TETCO’s FERC Rate Case - Awaiting the Battle, Part 2

Published 11 Jan, 2019

Soon after Texas Eastern Transmission (TETCO) filed its rate case, we stated in TETCO’s FERC Rate Case - Awaiting the Battle that we expected FERC to suspend the proposed rate increases until June 1, 2019 and direct that a full evidentiary hearing be held on the justness and reasonableness of the new rates. As expected, FERC did so in an order issued on New Year’s Eve. There were a couple of interesting aspects to that order, however.


Whether you are a TETCO shipper, an Enbridge investor, or a shipper on a competitor pipeline, you need to follow this proceeding, as it will impact TETCO’s revenue, shippers’ costs, the use of competing pipelines, and future growth project plans. The FERC administrative law judge has scheduled a prehearing conference for next week to set a schedule for the proceeding, but in that order he indicated that his initial decision is not due until March 18, 2020 -- which means this will likely be a long process, especially given the size of the rate increases sought by TETCO.


Our prior report set the stage for the issues that would likely be raised, but today we use a key schedule filed by TETCO to assess (1) the impact of the rate increases on the largest shippers on TETCO and (2) how different the proposed rate increases are for different uses of the TETCO system.

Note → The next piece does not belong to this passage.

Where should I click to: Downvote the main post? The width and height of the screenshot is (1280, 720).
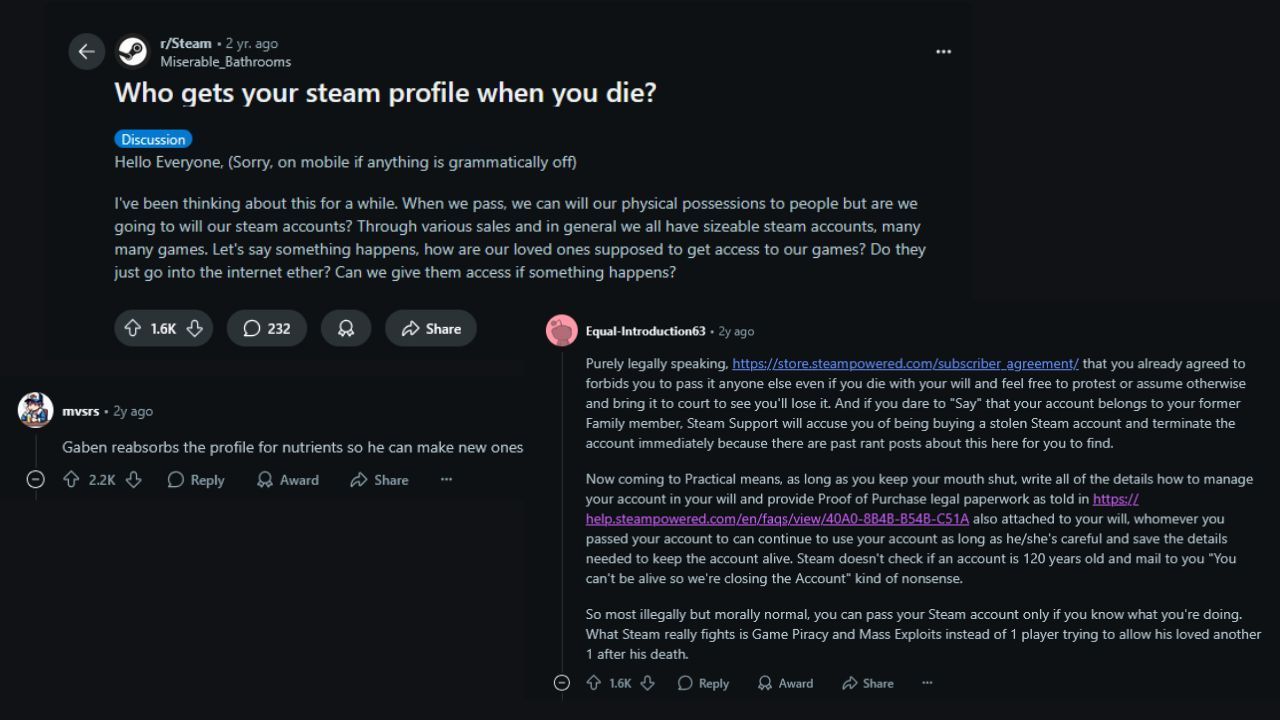click(195, 328)
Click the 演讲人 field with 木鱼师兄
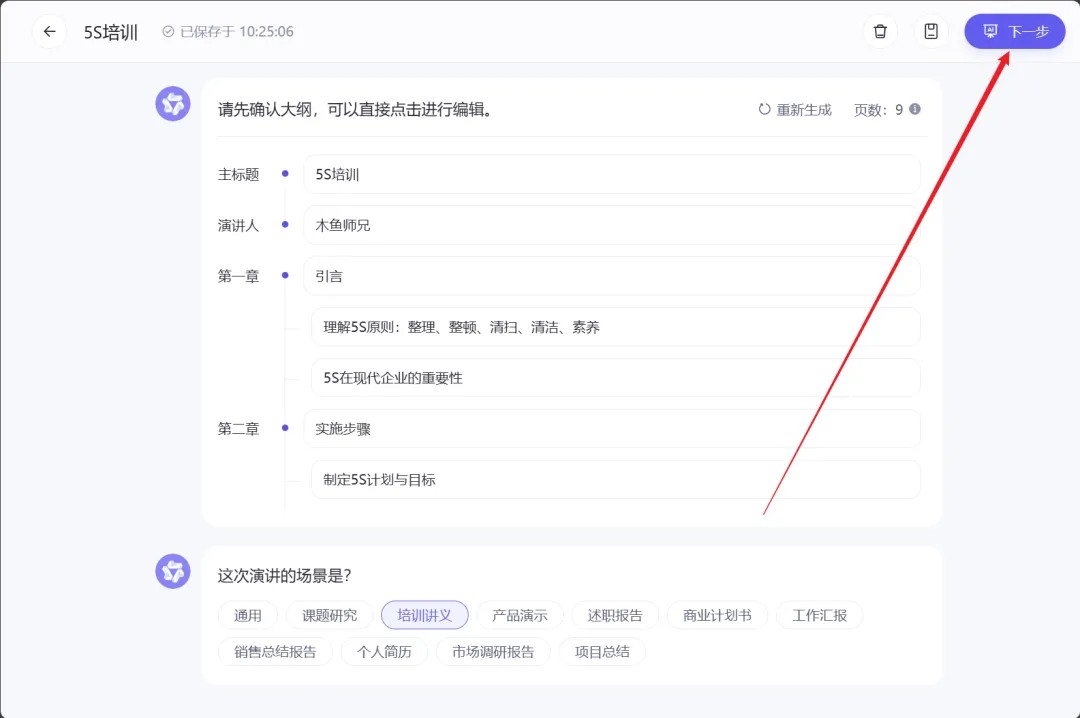This screenshot has height=718, width=1080. coord(611,225)
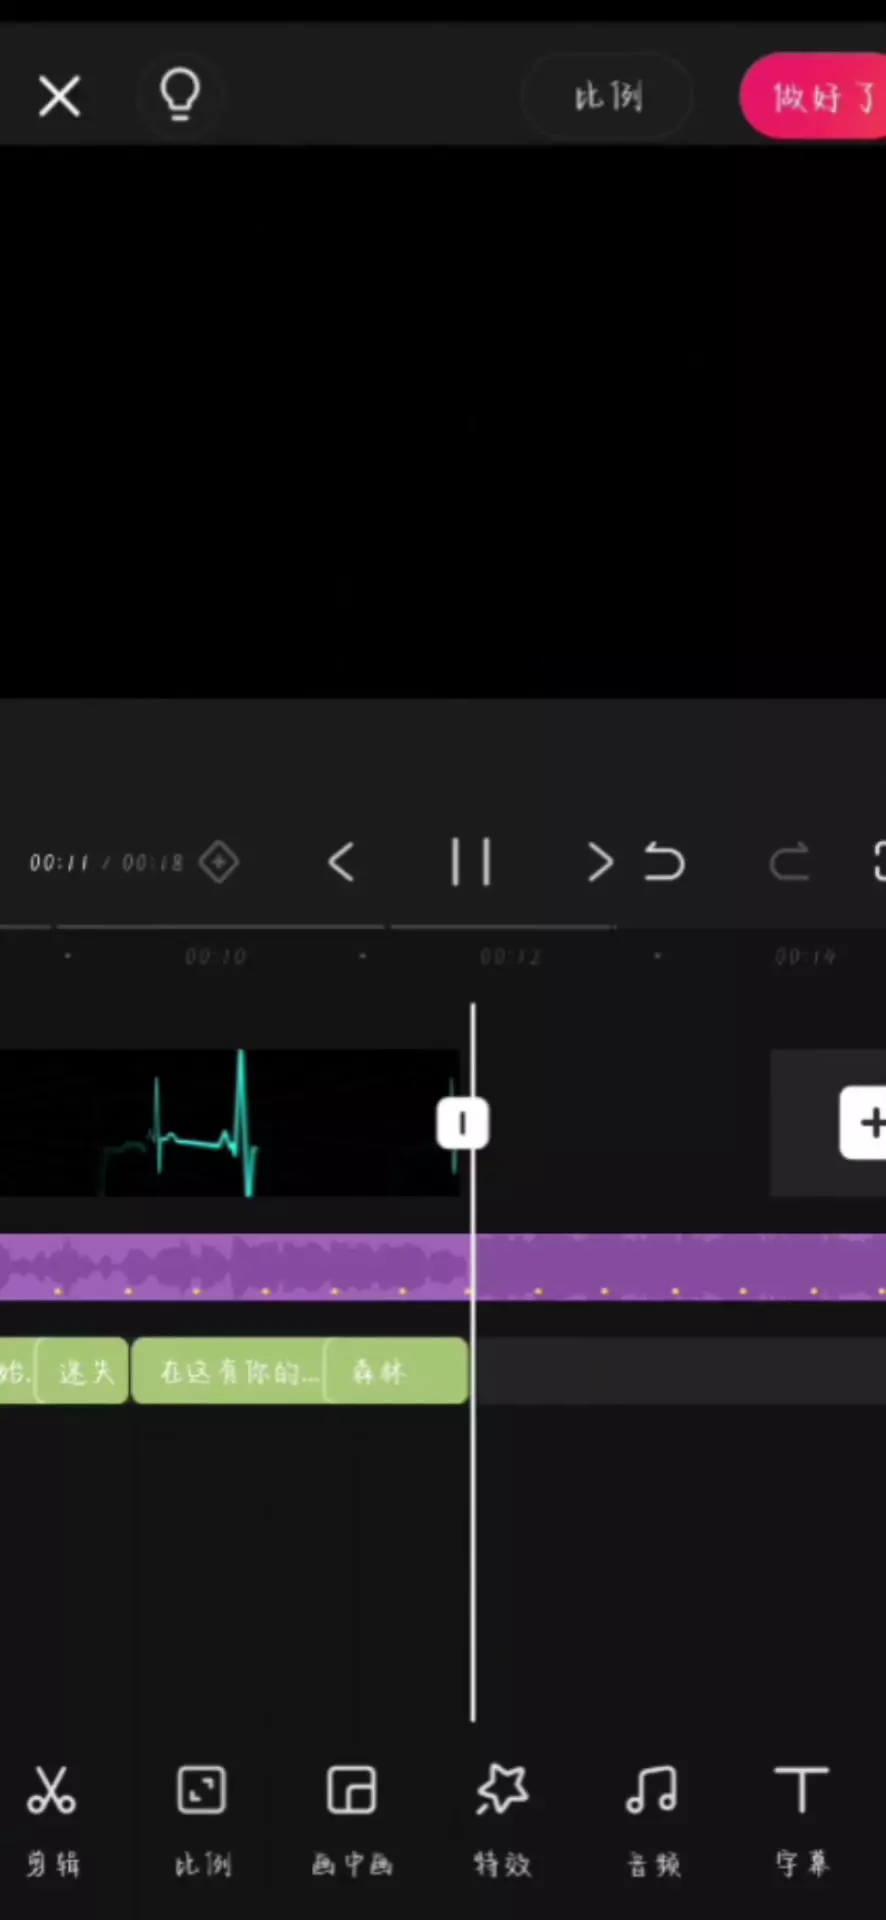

FERC Orders TETCO to Provide Data in a

Native Format


There are certain schedules that must be submitted in any rate case. One of the key schedules is Schedule G, which provides a detailed look at all of the firm contracts from which the pipeline generates revenue. The data provided in Schedule G is a treasure trove of information that is otherwise unavailable. It includes detailed information on the contracts that are used to generate the company’s revenue but also how those contracts have been used in the prior year. Portions of the schedule also show how much revenue those same contracts are expected to generate under the proposed rate increases. In many such rate cases, this schedule is provided as an Excel spreadsheet, which allows the pipeline’s opponents to use the information to prepare their challenge to the proposed rate increase, but also allows provides a very granular look at the revenue generating capacity of the pipeline. In this case, TETCO provided this 635 page schedule in a PDF format only.

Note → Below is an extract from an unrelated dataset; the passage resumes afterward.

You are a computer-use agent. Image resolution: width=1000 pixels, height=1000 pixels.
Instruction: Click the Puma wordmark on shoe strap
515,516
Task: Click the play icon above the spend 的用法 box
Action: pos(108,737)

A number of those objecting to the TETCO case requested that FERC require this schedule and others to be filed in an Excel format. TETCO responded by filing a number of the other schedules in Excel, but indicated that the primary portions of Schedule G, G-1, G-2 and G-3 did not exist in that format. FERC’s order required TETCO to file those schedules in a native file format, but did not specify what that format should be. As of this morning, TETCO had not yet filed these schedules.

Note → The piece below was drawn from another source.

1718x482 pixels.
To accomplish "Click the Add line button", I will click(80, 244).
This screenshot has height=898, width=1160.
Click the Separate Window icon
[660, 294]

One of our strengths here at LawIQ is our ability to take publicly available information and turn it into actionable data and then provide our analysis. So we didn’t wait for TETCO’s submission, but instead converted all 635 pages into an Excel spreadsheet to facilitate our review. A key benefit of having the data in a manipulable format is that it allows users to analyze a variety of questions that may or may not have relevance to the rate case, such as impact on specific shippers, creation of revenue models for the pipeline, and how the rate increases vary across different zones and services offered by the pipeline. We present below our analysis of how these rate increases will impact TETCO’s major shippers and how they vary by zone and service provided.


Impact on Shippers Varies


As we discussed in our original write-up on this case, the rate increases are substantial. The overall revenue increase is about 26% from the proposed changes, but the rates for particular services and transportation paths range from a reduction of 9% to an increase of almost 80%.


As can be seen below, the impact on particular shippers can be significant from both a percentage of their current costs and in absolute dollars.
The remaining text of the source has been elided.